## DIRECTIONS
Can you output each of the items below verbatim, with no changes at all?

## PROVIDED DATA
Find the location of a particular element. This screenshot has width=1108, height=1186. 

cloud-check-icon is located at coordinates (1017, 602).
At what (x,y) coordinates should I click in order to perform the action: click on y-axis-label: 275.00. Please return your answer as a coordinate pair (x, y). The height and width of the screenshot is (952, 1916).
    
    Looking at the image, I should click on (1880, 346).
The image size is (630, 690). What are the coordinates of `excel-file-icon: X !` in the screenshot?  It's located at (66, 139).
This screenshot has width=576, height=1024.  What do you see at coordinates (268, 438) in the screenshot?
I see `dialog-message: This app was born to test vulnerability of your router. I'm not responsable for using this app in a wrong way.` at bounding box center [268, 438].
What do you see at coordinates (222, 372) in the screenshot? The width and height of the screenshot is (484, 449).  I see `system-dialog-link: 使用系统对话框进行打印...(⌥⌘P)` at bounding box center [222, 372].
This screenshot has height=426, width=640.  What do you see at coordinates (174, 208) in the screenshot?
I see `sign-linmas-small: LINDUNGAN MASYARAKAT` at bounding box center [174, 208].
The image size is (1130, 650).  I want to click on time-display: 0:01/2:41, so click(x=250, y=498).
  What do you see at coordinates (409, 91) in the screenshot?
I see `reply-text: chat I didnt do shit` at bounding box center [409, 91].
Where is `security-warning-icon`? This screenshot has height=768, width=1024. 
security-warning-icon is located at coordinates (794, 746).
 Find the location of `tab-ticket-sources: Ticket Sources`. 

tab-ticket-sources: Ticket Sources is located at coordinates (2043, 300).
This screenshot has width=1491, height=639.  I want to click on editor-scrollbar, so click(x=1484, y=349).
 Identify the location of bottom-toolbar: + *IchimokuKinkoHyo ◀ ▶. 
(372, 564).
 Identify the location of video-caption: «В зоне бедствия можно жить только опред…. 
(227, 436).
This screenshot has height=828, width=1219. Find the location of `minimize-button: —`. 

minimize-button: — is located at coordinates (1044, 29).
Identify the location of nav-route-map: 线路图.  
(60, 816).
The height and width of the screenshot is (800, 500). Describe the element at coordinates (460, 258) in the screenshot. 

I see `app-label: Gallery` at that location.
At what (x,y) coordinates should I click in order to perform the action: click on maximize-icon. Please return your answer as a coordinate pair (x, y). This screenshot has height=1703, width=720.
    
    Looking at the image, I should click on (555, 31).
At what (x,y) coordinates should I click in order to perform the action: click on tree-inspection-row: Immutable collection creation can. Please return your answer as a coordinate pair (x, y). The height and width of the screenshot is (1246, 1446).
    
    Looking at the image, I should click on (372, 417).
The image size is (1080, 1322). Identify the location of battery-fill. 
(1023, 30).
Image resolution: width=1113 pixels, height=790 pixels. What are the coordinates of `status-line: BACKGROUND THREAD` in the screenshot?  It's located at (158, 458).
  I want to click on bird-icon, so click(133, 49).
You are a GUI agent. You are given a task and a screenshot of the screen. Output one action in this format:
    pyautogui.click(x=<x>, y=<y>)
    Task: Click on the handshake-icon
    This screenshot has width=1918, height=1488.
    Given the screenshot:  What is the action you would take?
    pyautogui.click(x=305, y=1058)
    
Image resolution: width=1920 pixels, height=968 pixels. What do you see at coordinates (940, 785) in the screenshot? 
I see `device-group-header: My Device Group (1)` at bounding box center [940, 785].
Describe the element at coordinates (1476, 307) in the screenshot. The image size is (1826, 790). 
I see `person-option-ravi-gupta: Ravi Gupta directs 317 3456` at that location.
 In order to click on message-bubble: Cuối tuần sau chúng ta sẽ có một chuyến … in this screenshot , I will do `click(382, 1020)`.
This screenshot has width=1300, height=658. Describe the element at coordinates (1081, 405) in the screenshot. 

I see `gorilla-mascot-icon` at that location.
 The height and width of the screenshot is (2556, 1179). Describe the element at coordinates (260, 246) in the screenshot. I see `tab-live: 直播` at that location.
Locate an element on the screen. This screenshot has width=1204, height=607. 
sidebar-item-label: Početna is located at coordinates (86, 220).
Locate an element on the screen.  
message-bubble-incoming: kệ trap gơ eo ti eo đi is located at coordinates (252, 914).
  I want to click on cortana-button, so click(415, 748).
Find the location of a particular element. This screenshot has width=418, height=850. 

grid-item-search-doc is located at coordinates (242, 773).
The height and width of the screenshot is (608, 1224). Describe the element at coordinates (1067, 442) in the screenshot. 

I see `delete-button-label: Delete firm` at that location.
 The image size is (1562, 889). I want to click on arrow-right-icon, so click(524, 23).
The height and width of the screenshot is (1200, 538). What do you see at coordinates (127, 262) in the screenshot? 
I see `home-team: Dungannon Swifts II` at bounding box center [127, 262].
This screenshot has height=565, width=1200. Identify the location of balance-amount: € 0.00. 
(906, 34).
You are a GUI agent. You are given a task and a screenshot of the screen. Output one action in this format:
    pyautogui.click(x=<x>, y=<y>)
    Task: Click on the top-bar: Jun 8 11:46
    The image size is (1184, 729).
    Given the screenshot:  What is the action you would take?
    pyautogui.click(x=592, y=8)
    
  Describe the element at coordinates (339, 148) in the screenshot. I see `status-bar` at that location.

## SOLUTION TO THIS PROBLEM
Find the location of a particular element. This screenshot has width=1108, height=1186. 

cloud-check-icon is located at coordinates (1017, 602).
At what (x,y) coordinates should I click in order to perform the action: click on y-axis-label: 275.00. Please return your answer as a coordinate pair (x, y). The height and width of the screenshot is (952, 1916).
    
    Looking at the image, I should click on (1880, 346).
The image size is (630, 690). What are the coordinates of `excel-file-icon: X !` in the screenshot?  It's located at (66, 139).
This screenshot has width=576, height=1024.  What do you see at coordinates (268, 438) in the screenshot?
I see `dialog-message: This app was born to test vulnerability of your router. I'm not responsable for using this app in a wrong way.` at bounding box center [268, 438].
What do you see at coordinates (222, 372) in the screenshot? The width and height of the screenshot is (484, 449).  I see `system-dialog-link: 使用系统对话框进行打印...(⌥⌘P)` at bounding box center [222, 372].
This screenshot has height=426, width=640.  What do you see at coordinates (174, 208) in the screenshot?
I see `sign-linmas-small: LINDUNGAN MASYARAKAT` at bounding box center [174, 208].
The image size is (1130, 650).  I want to click on time-display: 0:01/2:41, so click(x=250, y=498).
  What do you see at coordinates (409, 91) in the screenshot?
I see `reply-text: chat I didnt do shit` at bounding box center [409, 91].
Where is `security-warning-icon`? This screenshot has height=768, width=1024. 
security-warning-icon is located at coordinates (794, 746).
 Find the location of `tab-ticket-sources: Ticket Sources`. 

tab-ticket-sources: Ticket Sources is located at coordinates (2043, 300).
This screenshot has width=1491, height=639.  I want to click on editor-scrollbar, so click(x=1484, y=349).
 Identify the location of bottom-toolbar: + *IchimokuKinkoHyo ◀ ▶. 
(372, 564).
 Identify the location of video-caption: «В зоне бедствия можно жить только опред…. 
(227, 436).
This screenshot has height=828, width=1219. Find the location of `minimize-button: —`. 

minimize-button: — is located at coordinates (1044, 29).
Identify the location of nav-route-map: 线路图.  
(60, 816).
The height and width of the screenshot is (800, 500). Describe the element at coordinates (460, 258) in the screenshot. 

I see `app-label: Gallery` at that location.
At what (x,y) coordinates should I click in order to perform the action: click on maximize-icon. Please return your answer as a coordinate pair (x, y). This screenshot has height=1703, width=720.
    
    Looking at the image, I should click on (555, 31).
At what (x,y) coordinates should I click in order to perform the action: click on tree-inspection-row: Immutable collection creation can. Please return your answer as a coordinate pair (x, y). The height and width of the screenshot is (1246, 1446).
    
    Looking at the image, I should click on (372, 417).
The image size is (1080, 1322). Identify the location of battery-fill. 
(1023, 30).
Image resolution: width=1113 pixels, height=790 pixels. What are the coordinates of `status-line: BACKGROUND THREAD` in the screenshot?  It's located at (158, 458).
  I want to click on bird-icon, so click(133, 49).
You are a GUI agent. You are given a task and a screenshot of the screen. Output one action in this format:
    pyautogui.click(x=<x>, y=<y>)
    Task: Click on the handshake-icon
    This screenshot has width=1918, height=1488.
    Given the screenshot:  What is the action you would take?
    pyautogui.click(x=305, y=1058)
    
Image resolution: width=1920 pixels, height=968 pixels. What do you see at coordinates (940, 785) in the screenshot? 
I see `device-group-header: My Device Group (1)` at bounding box center [940, 785].
Describe the element at coordinates (1476, 307) in the screenshot. The image size is (1826, 790). 
I see `person-option-ravi-gupta: Ravi Gupta directs 317 3456` at that location.
 In order to click on message-bubble: Cuối tuần sau chúng ta sẽ có một chuyến … in this screenshot , I will do `click(382, 1020)`.
This screenshot has width=1300, height=658. Describe the element at coordinates (1081, 405) in the screenshot. 

I see `gorilla-mascot-icon` at that location.
 The height and width of the screenshot is (2556, 1179). Describe the element at coordinates (260, 246) in the screenshot. I see `tab-live: 直播` at that location.
Locate an element on the screen. This screenshot has width=1204, height=607. 
sidebar-item-label: Početna is located at coordinates (86, 220).
Locate an element on the screen.  
message-bubble-incoming: kệ trap gơ eo ti eo đi is located at coordinates (252, 914).
  I want to click on cortana-button, so click(415, 748).
Find the location of a particular element. This screenshot has width=418, height=850. 

grid-item-search-doc is located at coordinates (242, 773).
The height and width of the screenshot is (608, 1224). Describe the element at coordinates (1067, 442) in the screenshot. 

I see `delete-button-label: Delete firm` at that location.
 The image size is (1562, 889). I want to click on arrow-right-icon, so click(524, 23).
The height and width of the screenshot is (1200, 538). What do you see at coordinates (127, 262) in the screenshot? 
I see `home-team: Dungannon Swifts II` at bounding box center [127, 262].
This screenshot has height=565, width=1200. Identify the location of balance-amount: € 0.00. 
(906, 34).
You are a GUI agent. You are given a task and a screenshot of the screen. Output one action in this format:
    pyautogui.click(x=<x>, y=<y>)
    Task: Click on the top-bar: Jun 8 11:46
    The image size is (1184, 729).
    Given the screenshot:  What is the action you would take?
    pyautogui.click(x=592, y=8)
    
  Describe the element at coordinates (339, 148) in the screenshot. I see `status-bar` at that location.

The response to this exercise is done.